Mercredi 29 mars, le Comité de lutte du Mirail a invité le Collectif Palestine Vaincra à animer une conférence-débat sur la résistance de la jeunesse palestinienne à l’Université Toulouse Jean Jaurès. Pour la troisième fois, l’organisation d’événements consacrés à la solidarité avec le peuple palestinien dans le cadre de la mobilisation étudiante contre la réforme des retraites témoigne d’un intérêt croissant pour la solidarité internationale. La semaine dernière, nous avions organisé une projection de « Fedayin, le combat de Georges Abdallah » permettant de revenir sur l’histoire et le combat de ce militant communiste libanais emprisonné en France depuis 1984.

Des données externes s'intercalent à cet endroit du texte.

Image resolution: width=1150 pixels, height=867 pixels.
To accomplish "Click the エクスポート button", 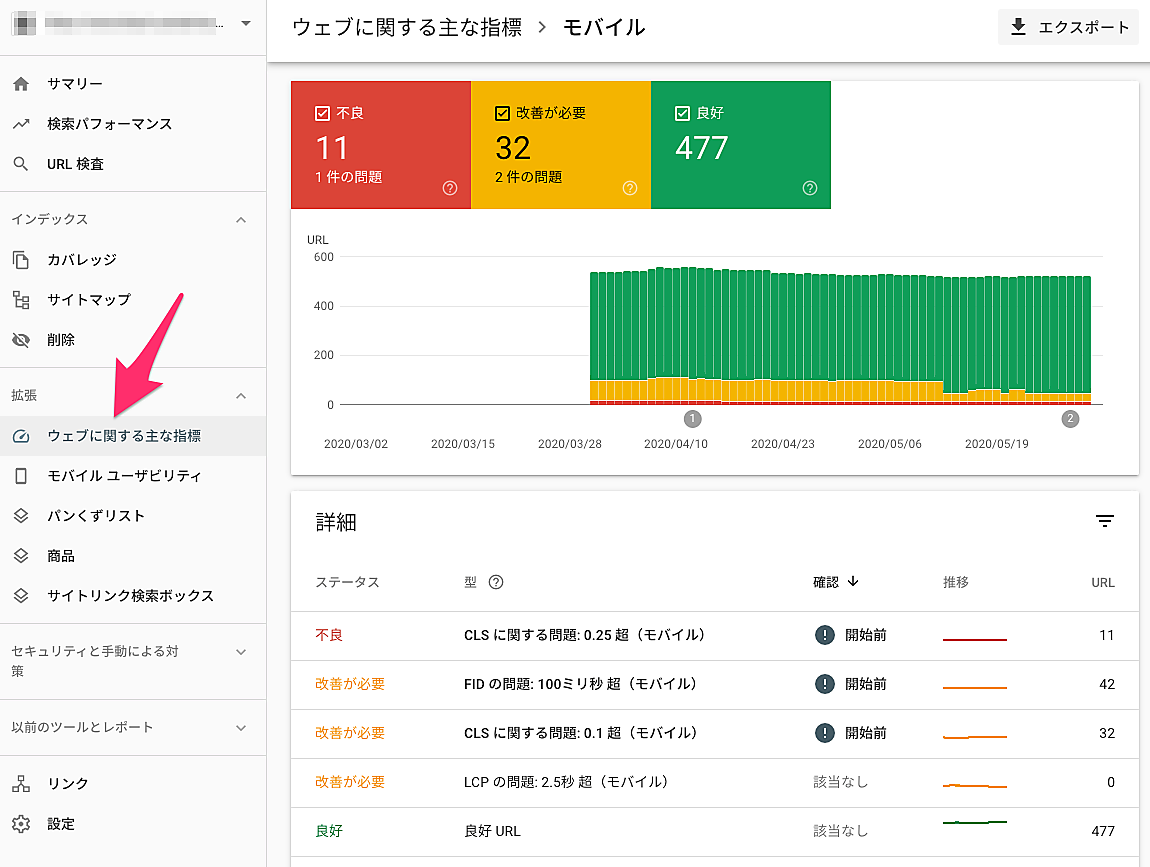I will [x=1068, y=27].
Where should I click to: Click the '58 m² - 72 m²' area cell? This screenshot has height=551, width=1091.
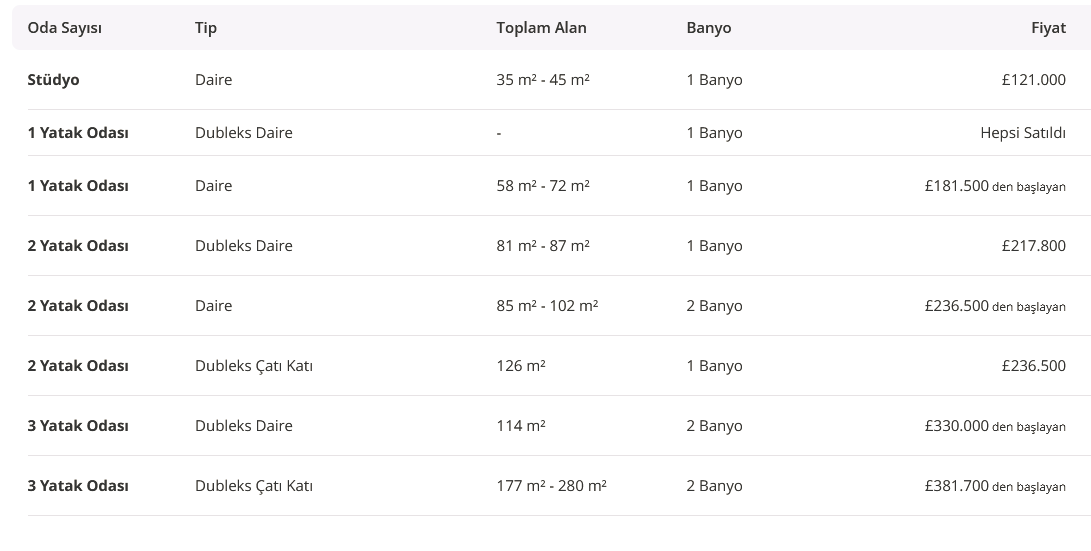coord(543,186)
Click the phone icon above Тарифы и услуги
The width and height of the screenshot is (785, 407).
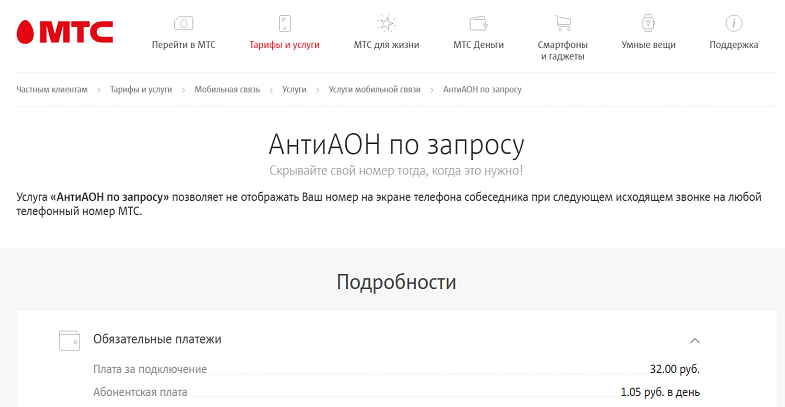click(x=284, y=22)
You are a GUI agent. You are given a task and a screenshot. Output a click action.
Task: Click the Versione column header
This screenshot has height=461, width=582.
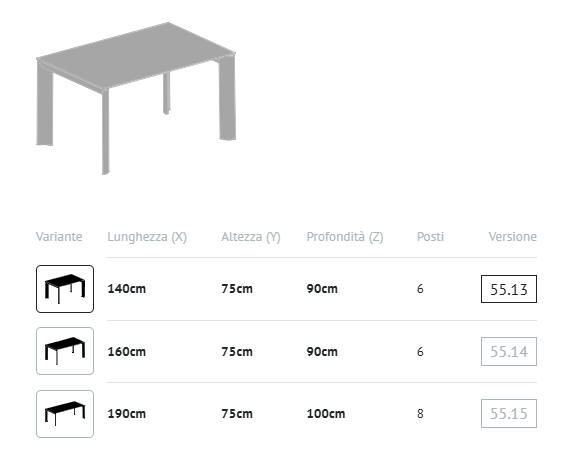513,236
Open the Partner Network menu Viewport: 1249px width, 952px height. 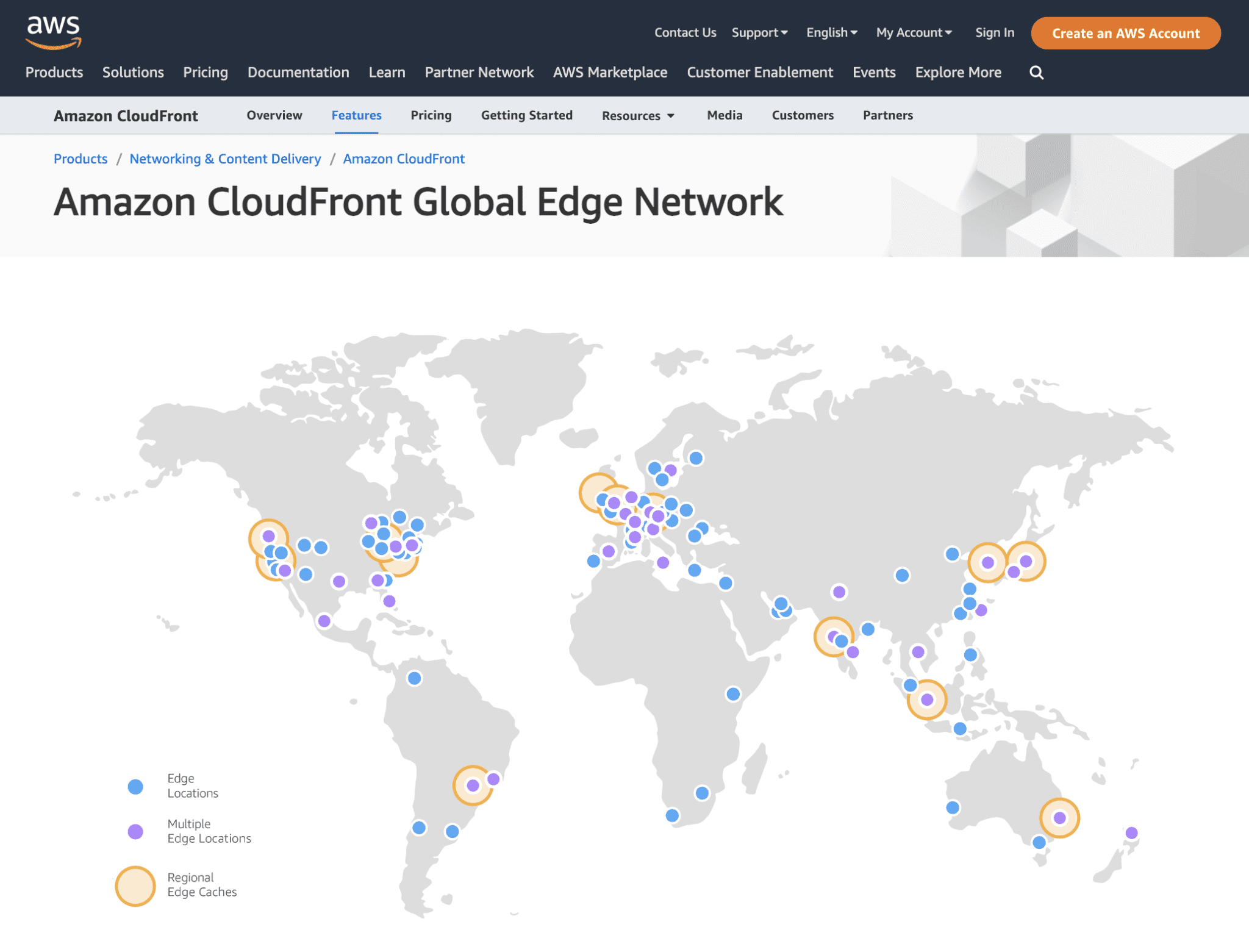coord(478,72)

Nous avons commencé notre intervention par rappeler que la Palestine fait face à une colonisation de peuplement soutenue par les puissances impérialistes occidentales. De cette manière, résister à l’occupation israélienne est un droit légitime et doit être défendue comme un principe anticolonialiste. Comme le souligne l’universitaire Bikrum Gill, délégitimer les outils de résistance du peuple palestinien est « destinée à redéfinir les Palestiniens comme des êtres intrinsèquement non souverains que l’on ne peut reconnaître qu’en tant qu’objets dépendants et impuissants sur lesquels il convient d’exercer des actions émanant soit de la violence coloniale israélienne, soit de protecteurs impérialistes blancs ». Par ailleurs, nous avons également rappelé que c’est un droit défendu par la Résolution A/RES/37/43 de l’Assemblée Générale de l’ONU en 1982, alors que se développe une criminalisation de la résistance palestinienne et de ses soutiens aux Etats-Unis, au Canada ou dans les pays de l’Union Européenne. En particulier, les listes d’organisations « terroristes » assimilent scandaleusement l’essentiel des partis politiques palestiniens à des groupes tels que Al Qaida ou Daesh et visent à les isoler de la solidarité internationale.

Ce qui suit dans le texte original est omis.